**What needs to be done:** Copy the rows below word for word, from the line containing "Where should I click to: Click the" through the line containing "I will coord(144,109).", both lines included.
** START OF Input for this task **
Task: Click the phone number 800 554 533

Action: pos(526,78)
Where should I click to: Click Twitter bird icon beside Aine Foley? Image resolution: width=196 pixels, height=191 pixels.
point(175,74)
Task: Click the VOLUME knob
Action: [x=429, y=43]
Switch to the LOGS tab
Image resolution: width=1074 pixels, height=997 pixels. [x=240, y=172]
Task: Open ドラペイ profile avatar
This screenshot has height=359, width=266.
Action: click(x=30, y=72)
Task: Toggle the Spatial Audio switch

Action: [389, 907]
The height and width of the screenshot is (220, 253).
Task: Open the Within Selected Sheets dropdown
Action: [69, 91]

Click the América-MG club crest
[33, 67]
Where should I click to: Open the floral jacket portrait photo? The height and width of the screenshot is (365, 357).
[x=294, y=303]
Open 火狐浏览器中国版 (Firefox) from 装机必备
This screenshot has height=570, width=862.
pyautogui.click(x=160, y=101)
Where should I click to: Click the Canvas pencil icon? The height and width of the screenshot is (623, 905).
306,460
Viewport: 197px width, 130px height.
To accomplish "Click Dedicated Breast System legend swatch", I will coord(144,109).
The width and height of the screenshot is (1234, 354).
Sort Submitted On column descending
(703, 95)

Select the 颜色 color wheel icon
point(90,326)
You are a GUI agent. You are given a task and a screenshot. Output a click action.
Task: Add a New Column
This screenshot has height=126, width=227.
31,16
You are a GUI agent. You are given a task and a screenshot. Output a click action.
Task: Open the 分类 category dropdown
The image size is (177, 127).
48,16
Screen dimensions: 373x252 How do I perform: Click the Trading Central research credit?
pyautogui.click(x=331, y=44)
** END OF Input for this task **
**Answer to the task:**
Where should I click to: Click the Canvas pencil icon? The height and width of the screenshot is (623, 905).
306,460
Viewport: 197px width, 130px height.
To accomplish "Click Dedicated Breast System legend swatch", I will coord(144,109).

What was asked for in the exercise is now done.